▸ **Excerpted passage**
- Opening Delimiter -

What to expect from Fed’s final 2021 meeting?

2 mins read

By Hussein Sayed, Chief Market Strategist at Exinity Group

The highest inflation in 39 years, volatile equity markets, a flattening bond yield curve, and a spreading new Covid-19 variant have all hit the markets in the last two weeks. And the question on every investor’s and trader’s mind is what is the US  Federal Reserve going to do about it?

The November FOMC meeting saw Fed officials make the first call on tapering their bond purchases in their quantitative easing programme. The plan was to reduce asset purchases by $15 bln a month and continue at this pace until the entire $120 bln a month bond-buying programme ends in May 2022.

Meanwhile, economists were still seeing more price spikes due to transitory pressures with consumer prices hovering near 7%.

More recently, Fed Chair Jerome Powell had finally admitted that inflation is more than a passing side effect of the pandemic, suggesting that the debate over “transitory” price rises is over.

Many believe the Fed might already be behind the curve when it comes to controlling inflation and needs to act fast to prevent severe future shocks to the economy.

Given the statements we have heard from several officials, including Powell, expect the Fed to announce an acceleration of tapering by $30 bln a month, starting in January 2022 so that the programme ends by March, allowing the Fed to begin rate hikes earlier than previously anticipated.

- Closing Delimiter -

▸ **Stored data**
- Opening Delimiter -

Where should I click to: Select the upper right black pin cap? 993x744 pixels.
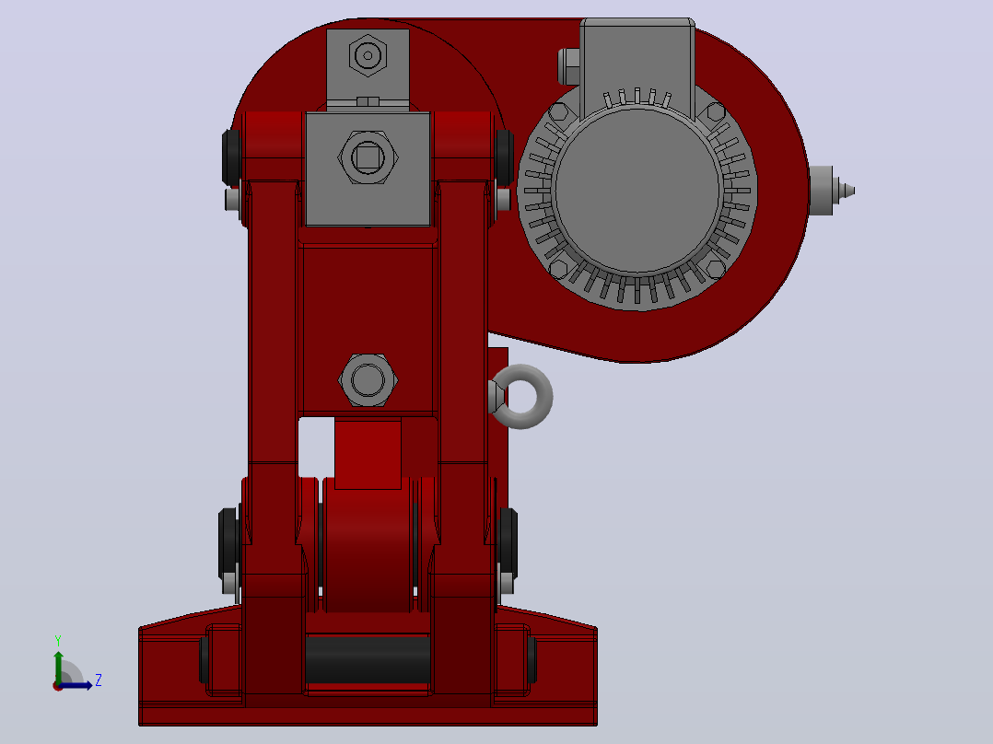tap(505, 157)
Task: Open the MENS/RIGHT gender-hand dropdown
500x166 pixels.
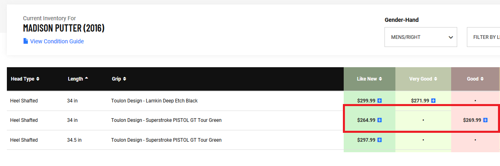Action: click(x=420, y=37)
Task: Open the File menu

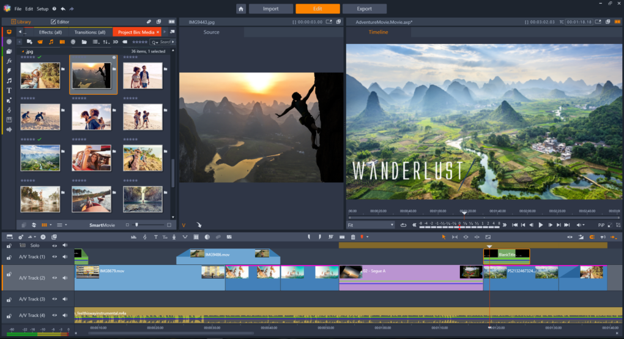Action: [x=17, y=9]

- Closing Delimiter -

▸ **Prompt A**
From the Fed meeting preview, quote word for word everything from "2 mins read" down to "hovering near 7%.".
▸ **Prompt B**
List every development that the Fed meeting preview says has hit the markets in the last two weeks.

▸ **Exercise output A**
2 mins read

By Hussein Sayed, Chief Market Strategist at Exinity Group

The highest inflation in 39 years, volatile equity markets, a flattening bond yield curve, and a spreading new Covid-19 variant have all hit the markets in the last two weeks. And the question on every investor’s and trader’s mind is what is the US  Federal Reserve going to do about it?

The November FOMC meeting saw Fed officials make the first call on tapering their bond purchases in their quantitative easing programme. The plan was to reduce asset purchases by $15 bln a month and continue at this pace until the entire $120 bln a month bond-buying programme ends in May 2022.

Meanwhile, economists were still seeing more price spikes due to transitory pressures with consumer prices hovering near 7%.

▸ **Exercise output B**
- The highest inflation in 39 years
- Volatile equity markets
- A flattening bond yield curve
- A spreading new Covid-19 variant